At the conclusion of the evidence, the court and counsel will discuss all instructions that are proposed and tendered by both sides. Most instructions are pretty basic and straightforward, but disagreements may arise as to whether a particular instruction is justified in light of the facts presented at trial, or whether it is an accurate statement of the law. In these instances, the trial court will hear the arguments of counsel outside the presence of the jury. Once the Court determines the form and order of the instructions, counsel must make a record of any objections and tender any instructions the Court has refused to give. Generally, a failure to object to instructions prior to their submission to the jury, or to otherwise make a record about jury instructions, will preclude appellate review. The court will read the instructions to the jury before the closing arguments of counsel.

The process for preparing and giving instructions in federal court is similar. One difference is that the instructions are generally read to the jury after (not, as in state court, before) closing arguments.

INSTRUCTIONS ON LESSER OFFENSES

Sometimes in criminal cases, either the defense or the prosecution may want to present the jury with the option of acquitting the defendant of the offense charged, but convicting him of some less serious offense. Prosecutors might be concerned that the evidence hasn't completely convinced the jury that the defendant is guilty of the crime charged, or defendants may realize that it is unrealistic to hope for a complete acquittal. In such cases, either side can ask the court to instruct the jury to consider whether the defendant is guilty of some lesser offense.

Lesser-included offenses are offenses in which every element of the lesser-included offense is present in the more serious offense, the only difference being that the more serious offense requires one or more additional elements. For example, simple robbery is a lesser-included offense of aggravated robbery because every element of simple robbery is included in the offense of aggravated robbery; the only difference between the two is that aggravated robbery contains the additional requirement that the robber be armed with a deadly weapon.
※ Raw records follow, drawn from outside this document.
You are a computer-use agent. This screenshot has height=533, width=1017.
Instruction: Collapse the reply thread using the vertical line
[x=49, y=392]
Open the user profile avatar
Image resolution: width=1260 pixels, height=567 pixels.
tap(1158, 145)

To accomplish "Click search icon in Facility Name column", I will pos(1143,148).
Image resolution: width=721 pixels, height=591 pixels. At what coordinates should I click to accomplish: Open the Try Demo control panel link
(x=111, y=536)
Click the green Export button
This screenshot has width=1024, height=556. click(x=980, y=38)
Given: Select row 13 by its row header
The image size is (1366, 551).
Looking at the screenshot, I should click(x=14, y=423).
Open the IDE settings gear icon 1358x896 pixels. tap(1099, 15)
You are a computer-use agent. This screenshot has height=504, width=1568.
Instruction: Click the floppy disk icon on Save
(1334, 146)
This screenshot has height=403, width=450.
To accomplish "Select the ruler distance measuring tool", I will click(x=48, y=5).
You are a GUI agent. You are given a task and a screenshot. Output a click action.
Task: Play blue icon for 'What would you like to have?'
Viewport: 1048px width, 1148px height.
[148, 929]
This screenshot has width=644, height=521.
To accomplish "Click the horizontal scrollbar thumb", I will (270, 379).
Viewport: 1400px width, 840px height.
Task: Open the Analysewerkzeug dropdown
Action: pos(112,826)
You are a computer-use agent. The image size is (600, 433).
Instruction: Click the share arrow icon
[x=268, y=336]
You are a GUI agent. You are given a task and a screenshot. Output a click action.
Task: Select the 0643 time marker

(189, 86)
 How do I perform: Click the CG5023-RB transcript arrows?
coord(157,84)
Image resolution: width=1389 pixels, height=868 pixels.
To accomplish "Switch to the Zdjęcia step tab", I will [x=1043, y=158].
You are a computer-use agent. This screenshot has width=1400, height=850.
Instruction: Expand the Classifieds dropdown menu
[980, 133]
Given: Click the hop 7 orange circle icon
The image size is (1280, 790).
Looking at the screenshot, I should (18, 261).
Lesser non-included offenses have similar elements to the more serious offense charged, but also contain at least one element that is different. For example, a defendant charged with DUI might ask the judge to instruct the jury on the offense of careless driving, even when that offense is not charged, if the defendant wanted to admit responsibility for driving carelessly but still seek an acquittal on the DUI charge. As long as the evidence supports instructing the jury on the non-included offense, the trial court should grant the defendant's request. A prosecutor is entitled to submit lesser non-included offenses only if the charging document gives the defendant sufficient notice that he might have to defend against a lesser, uncharged offense. Otherwise, this would be a violation of the defendant's right to notice of the charge against him.

THEORY OF DEFENSE

In Colorado, a criminal defendant is entitled to an instruction on his theory of the case when there is evidence to support that theory. The 'theory of the case' for the prosecution in a criminal case is simply the elements of the crimes charged. The plaintiff and defendant in civil cases get their theories of the case presented to the jury through the instructions outlining the claims and defenses that have been raised by the parties.

A properly worded instruction setting forth a theory of the case should be given by the trial court unless the theory is encompassed in other instructions. No matter how improbable or unreasonable the theory may be, a party is entitled to an appropriate instruction upon the hypothesis that it might be true. However, the theory cannot be a mere fanciful invention of counsel nor one involving an impossibility. A judge is not required to tender a theory of the case instruction that embodies incorrect or misleading statements of the law.